Stated exercise: Locate every line of the records that contains the word "image", and copy each of those lines.

|---|

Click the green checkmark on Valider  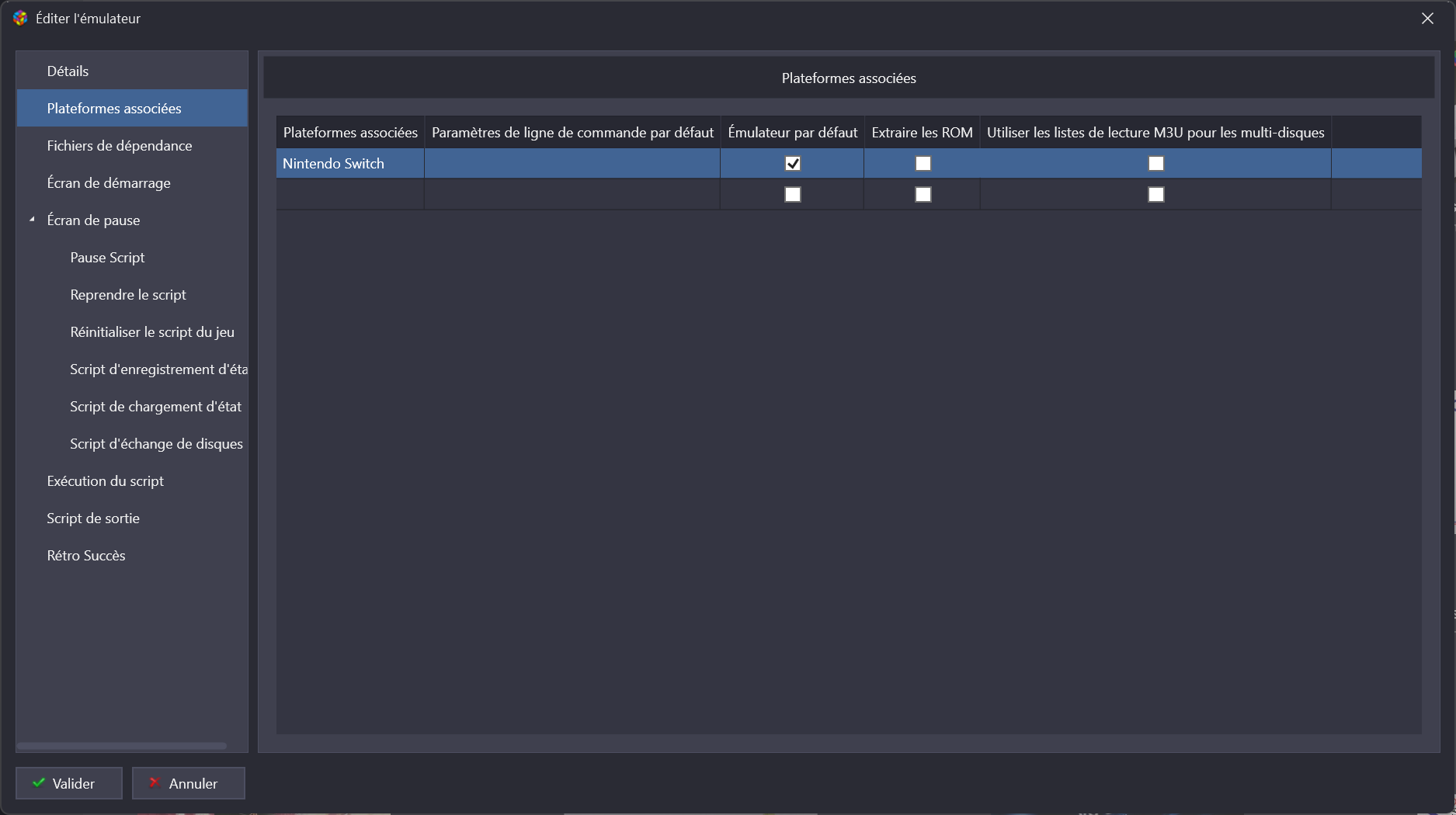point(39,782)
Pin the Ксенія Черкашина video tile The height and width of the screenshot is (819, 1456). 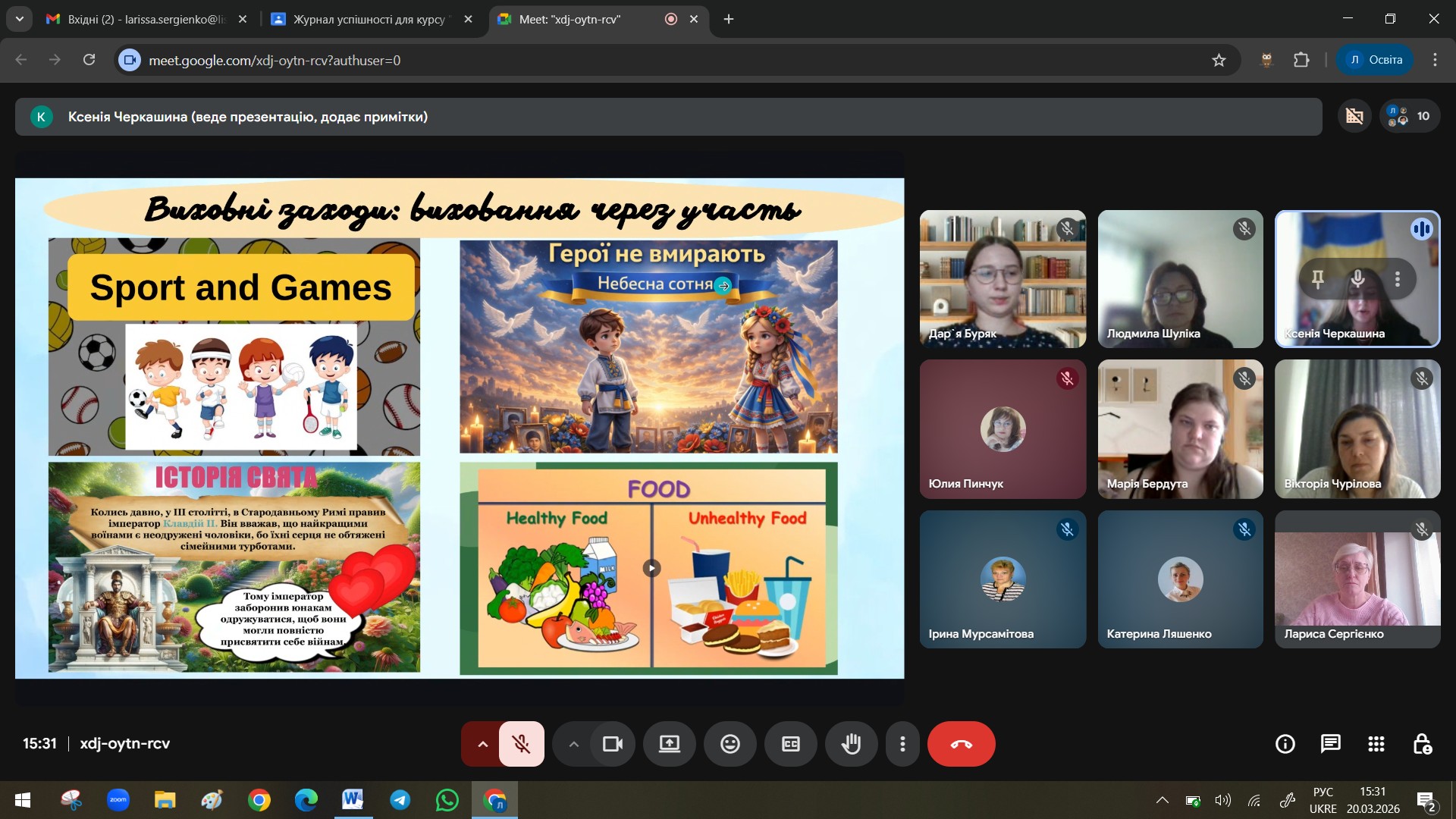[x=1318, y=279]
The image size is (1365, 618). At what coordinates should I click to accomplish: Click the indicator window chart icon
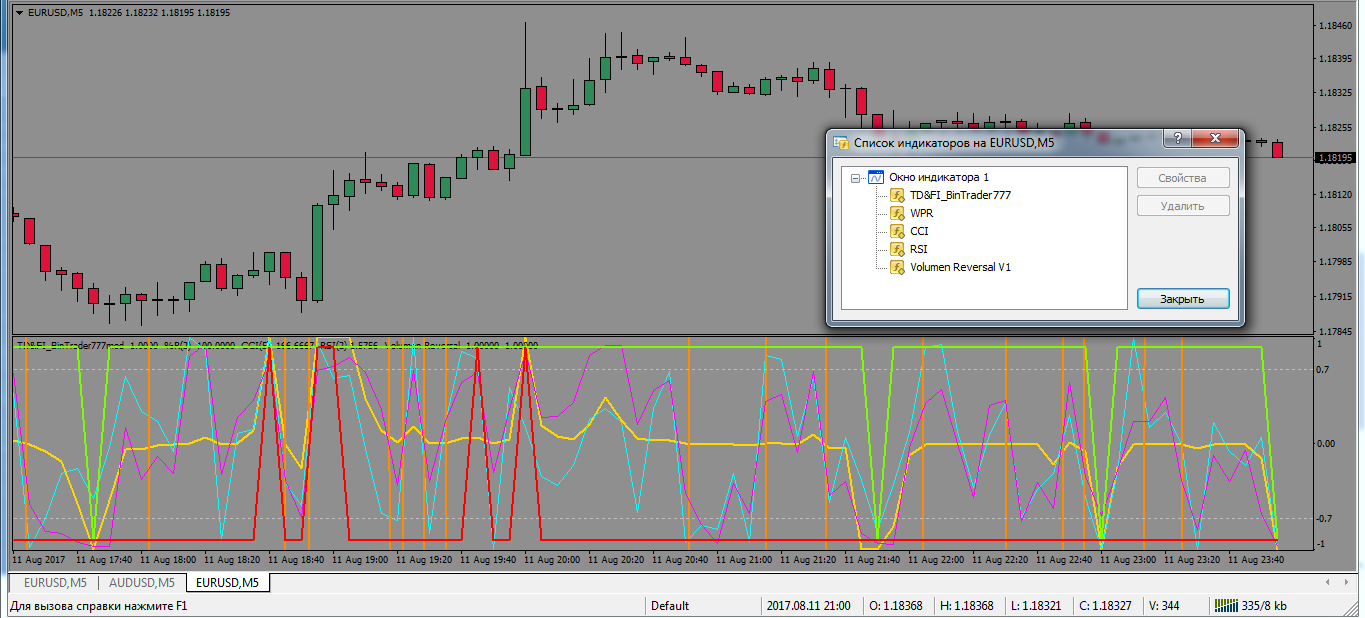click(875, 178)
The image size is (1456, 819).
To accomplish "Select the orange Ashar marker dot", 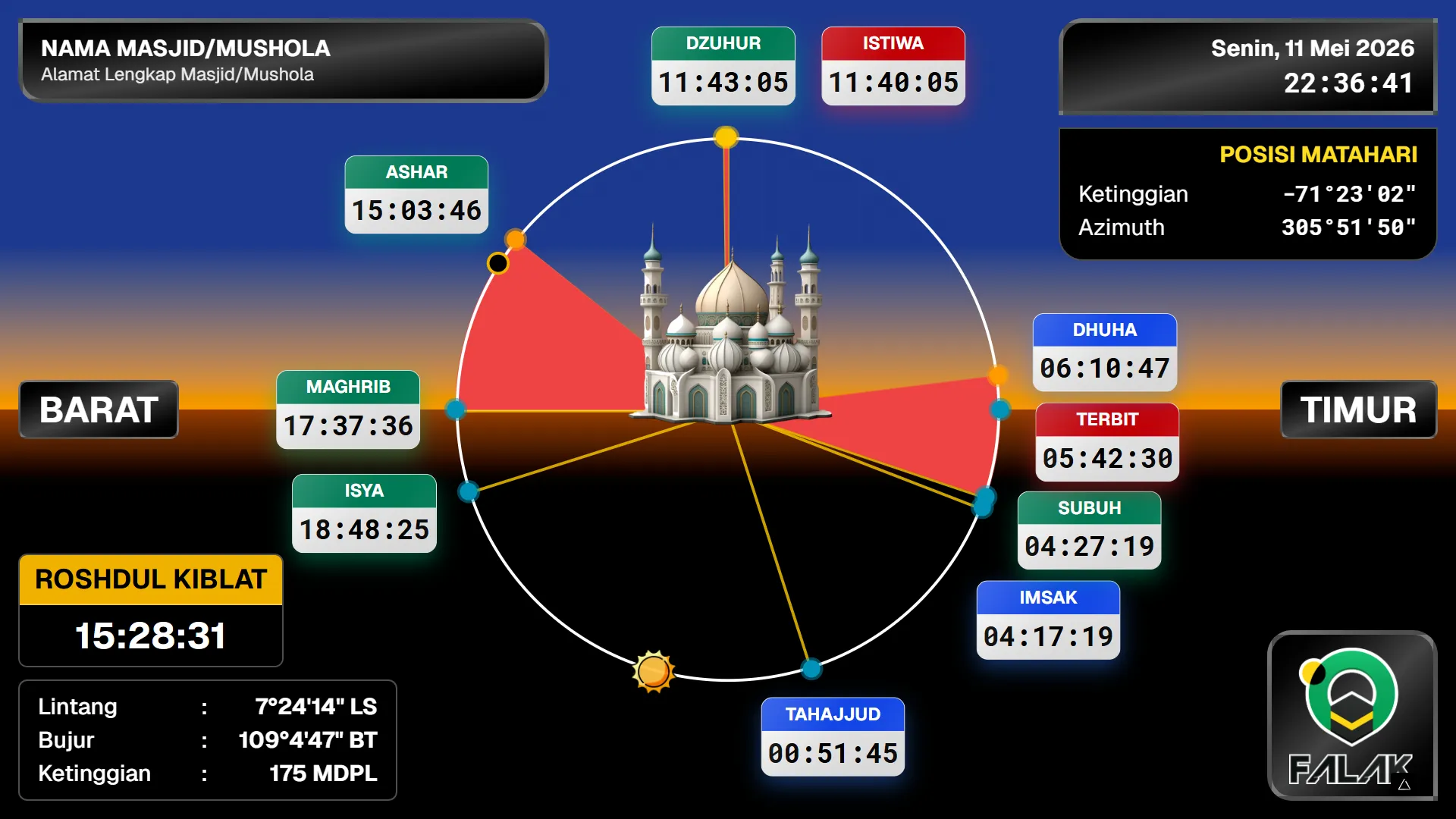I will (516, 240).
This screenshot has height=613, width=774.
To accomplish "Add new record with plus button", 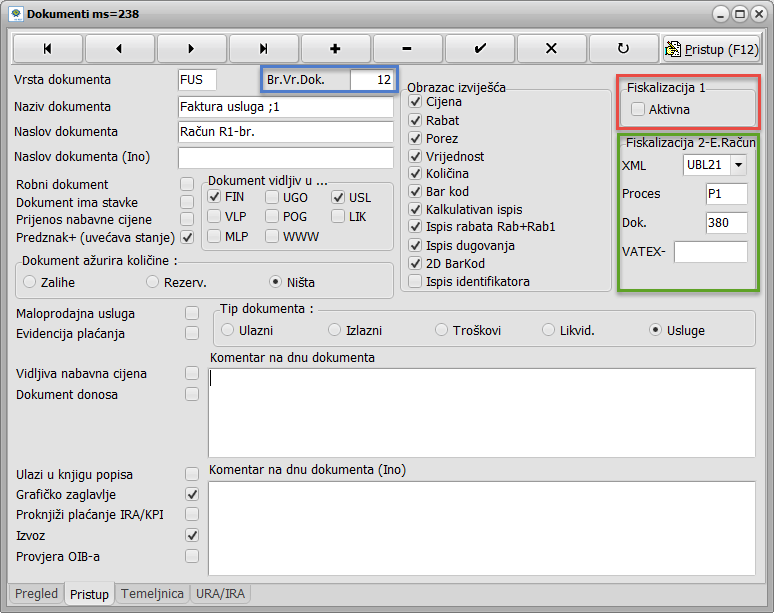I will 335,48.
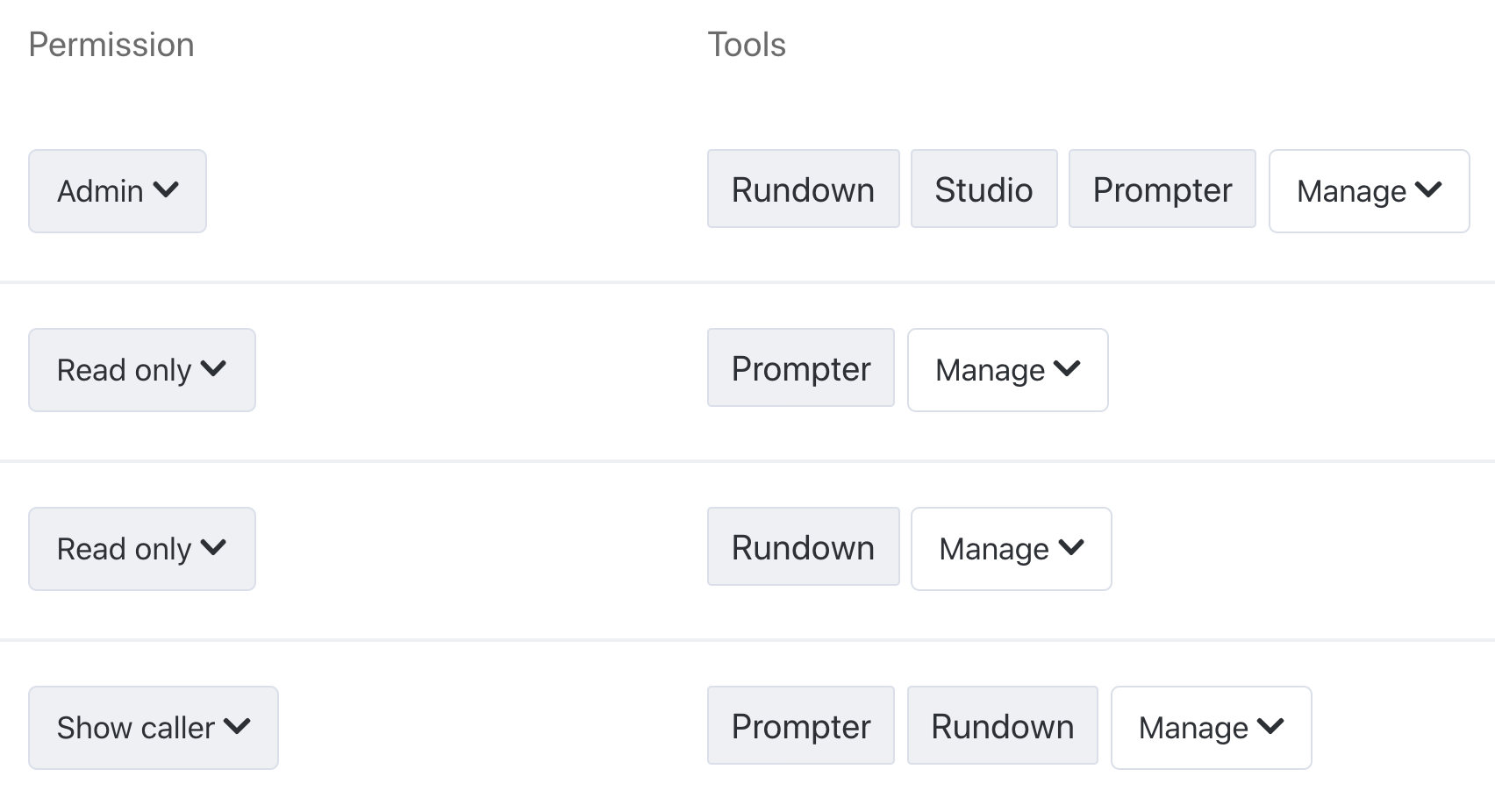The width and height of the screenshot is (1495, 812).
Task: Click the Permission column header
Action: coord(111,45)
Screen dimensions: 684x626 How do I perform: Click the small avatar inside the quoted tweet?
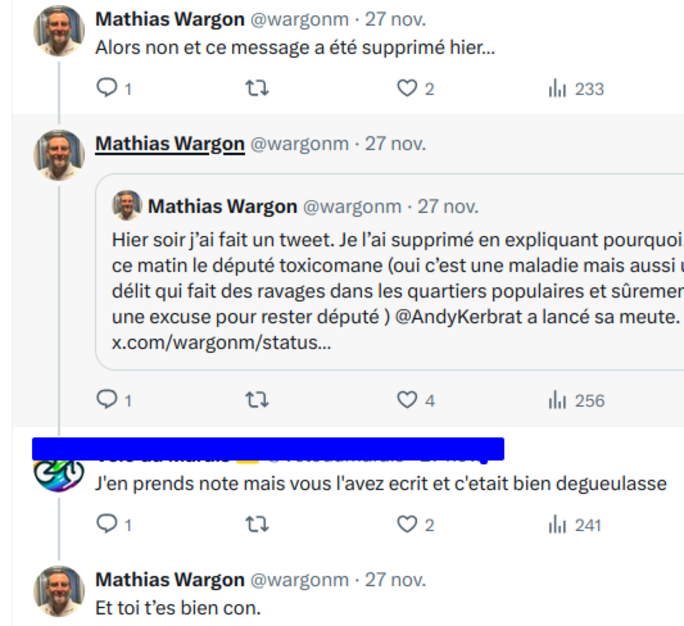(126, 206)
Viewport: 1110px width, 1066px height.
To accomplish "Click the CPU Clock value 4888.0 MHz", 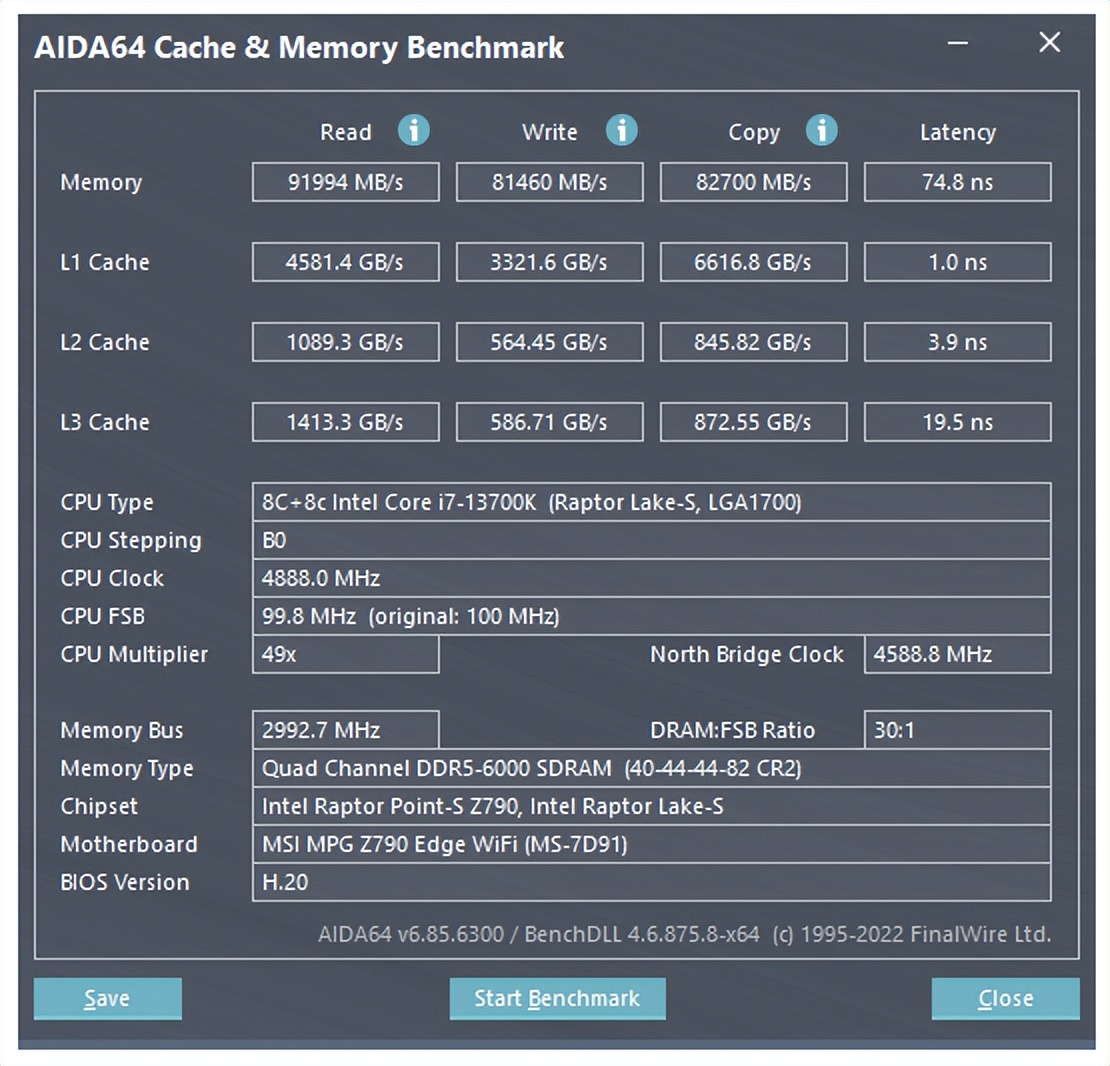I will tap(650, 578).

|---|

Exercise response:
The image size is (1365, 618). At what coordinates should I click to accomplish: Click the indicator window chart icon
The image size is (1456, 819).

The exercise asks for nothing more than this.